Atlantic Canadian inducted into global competitive intelligence organization
Posted on November 20, 2023 | By Alexander Chafe | 0 Comments
Jonathan Dunnett of Moncton, N.B. was one of six inductees into the Council of Competitive Intelligence Fellows this year. A global non-profit organization, the Council has a mission to advance competitive intelligence (C.I.) as a discipline. Members inducted into the organization represent the domain, showcasing the value of C.I. to the private, public and non-profit sectors and are respected thought leaders in this space.
Dating back to the 1990s, the Council has an annual induction program where current members nominate potential new candidates. A selection committee then evaluates each nominee in relation to how their work embodies the organization’s mission. Dunnett says he provided an extensive amount of information throughout the process, which took about three to four months to complete. In 2023, six fellows were inducted into the organization, but this number varies each year.
The Council hosts an annual C.I. summit, as well as a variety of webinars throughout the year. These educational initiatives and the work of its members impact stakeholders in academic and business communities; developing future C.I. practitioners, upgrading employee skills and helping organizations avoid information overload.

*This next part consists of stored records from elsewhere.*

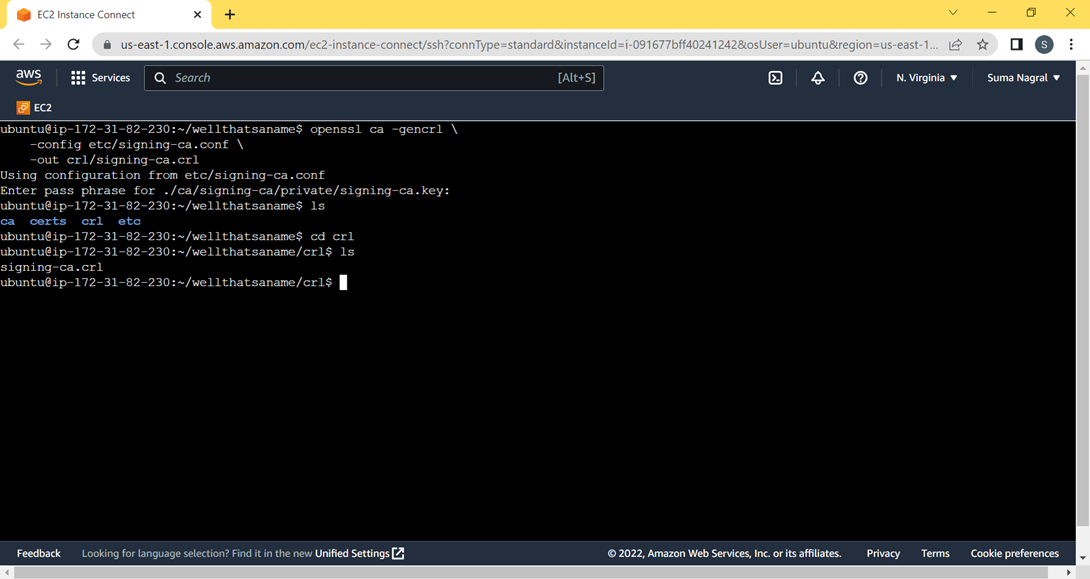The width and height of the screenshot is (1090, 579).
Task: Click the share icon in the address bar
Action: coord(955,44)
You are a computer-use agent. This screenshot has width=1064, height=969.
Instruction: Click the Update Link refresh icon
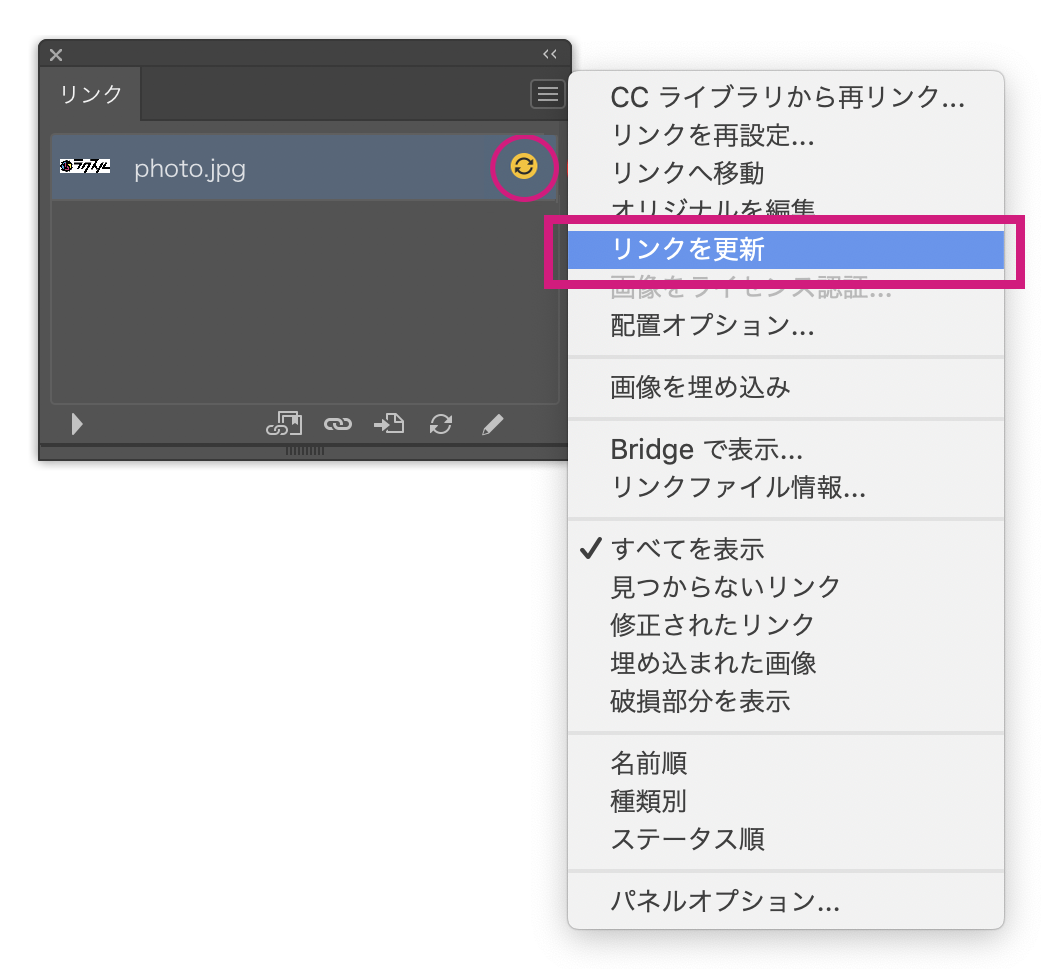440,423
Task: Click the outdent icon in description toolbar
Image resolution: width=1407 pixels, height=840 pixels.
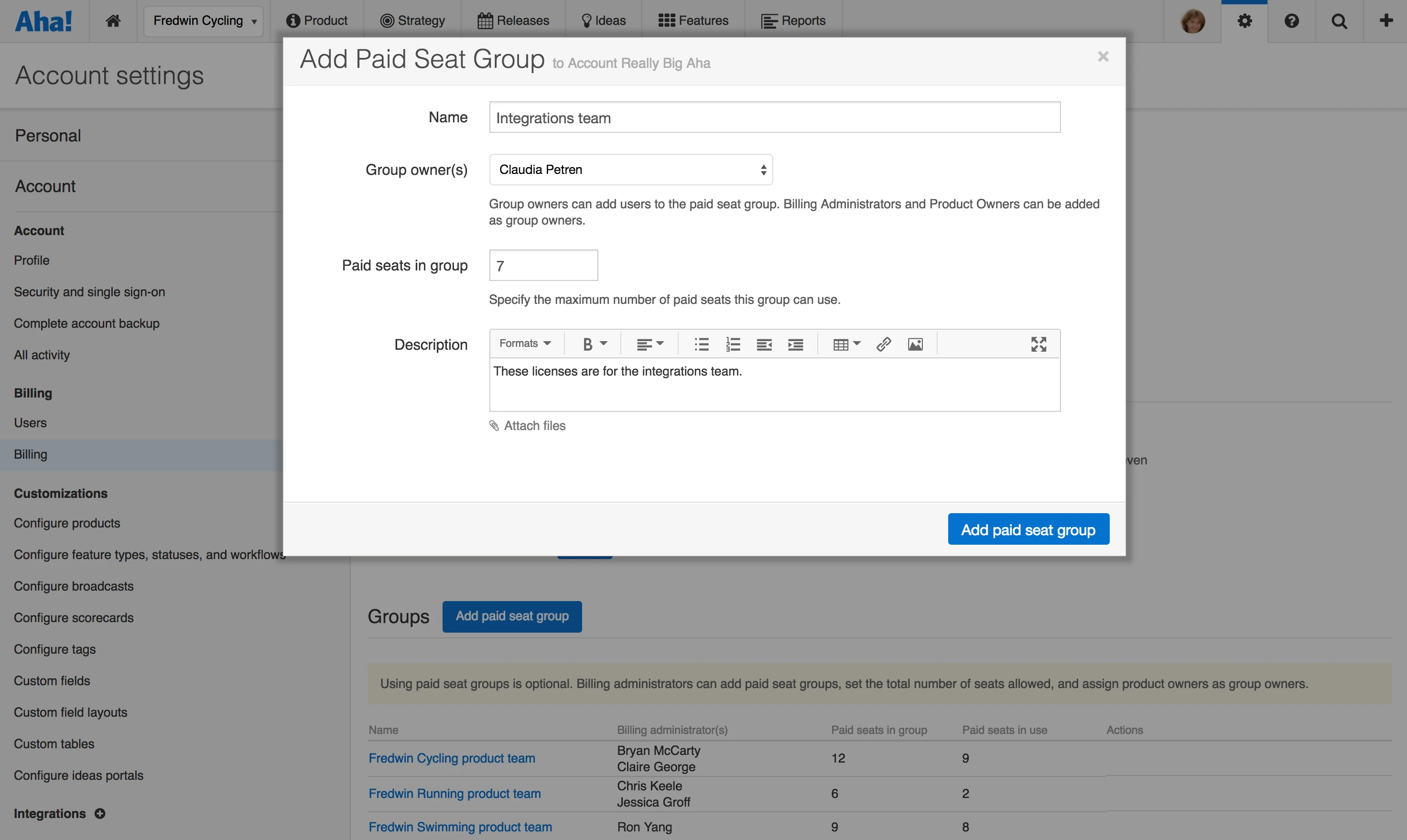Action: 764,344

“It’s always looking at and evaluating what’s happening in the business environment, what that means and what an organization should do next,”
—Jonathon Dunnett, Council of Competitive Intelligence Fellows, 2023 Inductee
Simply put, competitive intelligence is the practice of gathering information to refine business decisions and planning. Through C.I., organizations use data to understand their environment and improve future performance. “It’s always looking at and evaluating what’s happening in the business environment, what that means and what an organization should do next,” explained Dunnett. The use of C.I. extends to essentially any functional area of a business—legal, marketing and sales, product development, finance, human resources, etc. Dunnett said organizations that engage in C.I. will see greater success by being better able to compete and more resilient against future challenges.
In today’s world of technology, Dunnett sees advancements like A.I. as a tool for C.I. practitioners. The intelligence cycle of planning, collecting data, processing data, analysis and providing feedback has come a long way since the ‘70s. Digitalization means information is more accessible, however, it does come with risks of poor data inputs, data misinterpretation and technical errors. Jonathan sees transformative potential for A.I. in the field but says it has a way to go.
As one of only a handful of Canadians to have been inducted into the Council, Dunnett considers it a great honour. Passionate about helping Canadian businesses compete globally, he says C.I. can help organizations get there. Dunnett began working in C.I. as a university student and has since built an impressive career. He has worked with small start-ups and global organizations in a variety of industries. Through his company Enable Leaders, Dunnett also provides training and development in the discipline.
Commenting on Jonathan’s induction into the Council, Derek Johnson, president, said: “I’ve been tracking Jonathan Dunnett’s contributions to the field of Competitive Intelligence for several years now. He has an uncanny and unique ability to apply and synthesize this set of business activities to a level that is applicable to any size of company. For that reason, and many others, Jonathan was a natural addition to the future efforts of the Council and I look forward to working with him closely.”